I had been slowly fading into the back of the bench I was sitting on, hoping that nobody would notice me. “Um. Well. He does kind of have a point. I’m going to end up living out here, but neither of you are going to get an opportunity like this again, right? And neither of you have to listen to my parents. Or anyone’s parents for that matter.”
“I’m not just listening to them because they’re your parents or whatever,” said Miri, suddenly sounding much more timid. “They’re from out here, right? They spent most of their lives out here, so they must know what they’re saying when they say it’s too dangerous.”
“I am also ‘from out here’,” said Dr. Erobosh, “and I’m telling you that the Karuses are being ridiculous. As long as I am around in some capacity, you are more than capable of remaining safe on any world as long as you don’t act like idiots.”
“Could you stop calling my parents ‘The Karuses’? It’s not my last name.”
Dr. Erobosh adjusted his sleeves. “Of course. My apologies.”
“So… I guess that means you’re going with us, Alex?” asked Quinn.
“Umm… I mean…” I tapped against the bench, wishing I at least had my wings unbound. “Yeah! Of course I do. I want to see what’s out there!”
Miri sat down and opened up her Ariel. “It’s not going to be my fault when Amanda and Stephanie get back here and start a screaming match with you three.”
I stood up and moved over to join Dr. Erobosh and Quinn. “I guess we’ll just meet you back here at sundown?”
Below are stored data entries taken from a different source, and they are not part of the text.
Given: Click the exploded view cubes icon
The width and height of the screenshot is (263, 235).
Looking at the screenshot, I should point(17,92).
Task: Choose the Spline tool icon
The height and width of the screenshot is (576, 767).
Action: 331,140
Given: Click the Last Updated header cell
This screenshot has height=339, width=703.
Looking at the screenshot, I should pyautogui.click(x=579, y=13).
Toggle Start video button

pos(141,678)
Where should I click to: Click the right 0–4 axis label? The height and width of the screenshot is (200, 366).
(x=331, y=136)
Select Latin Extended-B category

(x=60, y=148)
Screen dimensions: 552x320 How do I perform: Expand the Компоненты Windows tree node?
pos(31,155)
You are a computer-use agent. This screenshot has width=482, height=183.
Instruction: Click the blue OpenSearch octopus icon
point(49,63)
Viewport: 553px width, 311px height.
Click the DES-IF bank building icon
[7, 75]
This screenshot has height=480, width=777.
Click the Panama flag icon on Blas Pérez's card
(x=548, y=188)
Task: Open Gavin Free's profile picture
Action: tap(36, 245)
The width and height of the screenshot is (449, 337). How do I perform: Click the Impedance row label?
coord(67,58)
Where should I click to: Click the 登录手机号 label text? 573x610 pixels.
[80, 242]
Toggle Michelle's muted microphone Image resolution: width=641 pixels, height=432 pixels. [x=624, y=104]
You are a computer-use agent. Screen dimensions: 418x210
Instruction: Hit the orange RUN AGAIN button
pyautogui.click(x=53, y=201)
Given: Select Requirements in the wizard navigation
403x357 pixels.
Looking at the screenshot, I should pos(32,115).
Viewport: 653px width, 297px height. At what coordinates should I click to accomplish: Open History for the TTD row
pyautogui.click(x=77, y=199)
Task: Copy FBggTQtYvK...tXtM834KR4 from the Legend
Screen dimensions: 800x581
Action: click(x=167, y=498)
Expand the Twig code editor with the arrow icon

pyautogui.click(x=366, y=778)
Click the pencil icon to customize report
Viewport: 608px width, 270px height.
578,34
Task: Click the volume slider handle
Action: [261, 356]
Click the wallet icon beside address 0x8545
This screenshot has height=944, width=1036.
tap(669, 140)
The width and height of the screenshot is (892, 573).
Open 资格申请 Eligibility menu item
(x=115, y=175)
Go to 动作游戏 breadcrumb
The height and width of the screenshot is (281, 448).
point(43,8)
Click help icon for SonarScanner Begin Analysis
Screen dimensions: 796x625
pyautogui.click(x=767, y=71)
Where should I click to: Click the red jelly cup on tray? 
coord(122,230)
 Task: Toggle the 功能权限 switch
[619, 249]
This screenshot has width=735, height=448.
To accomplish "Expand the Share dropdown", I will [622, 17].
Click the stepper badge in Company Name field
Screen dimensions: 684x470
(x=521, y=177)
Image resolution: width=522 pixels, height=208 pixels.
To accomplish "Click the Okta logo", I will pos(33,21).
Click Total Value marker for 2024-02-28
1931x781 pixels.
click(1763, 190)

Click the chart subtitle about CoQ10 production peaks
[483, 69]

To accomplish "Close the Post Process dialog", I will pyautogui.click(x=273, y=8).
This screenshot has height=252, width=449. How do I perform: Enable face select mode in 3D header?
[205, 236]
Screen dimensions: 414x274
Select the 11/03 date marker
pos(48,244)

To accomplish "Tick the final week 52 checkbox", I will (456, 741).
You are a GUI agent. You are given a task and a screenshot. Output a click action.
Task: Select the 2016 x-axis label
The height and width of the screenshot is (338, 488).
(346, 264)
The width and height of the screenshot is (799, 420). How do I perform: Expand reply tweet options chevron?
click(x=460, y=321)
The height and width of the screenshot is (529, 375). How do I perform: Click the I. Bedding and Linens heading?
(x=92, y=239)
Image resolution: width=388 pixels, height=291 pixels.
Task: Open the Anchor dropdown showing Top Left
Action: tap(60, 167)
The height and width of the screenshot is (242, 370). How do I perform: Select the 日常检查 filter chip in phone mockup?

Miri shrugged. “Yeah. Sure.”
“I really doubt they’re going to be mad,” said Quinn. “You’ve been around Alex’s parents, right? They aren’t like ours.”
Miri tightened up at the mention of her parents, then slowly relaxed over the course of a few seconds. “Just go already. You aren’t going to change my mind.”
“The Ka— Alex’s parents should be far enough away to avoid running into them by now,” said Dr. Erobosh. “Stick close to me, we don’t want to get lost.”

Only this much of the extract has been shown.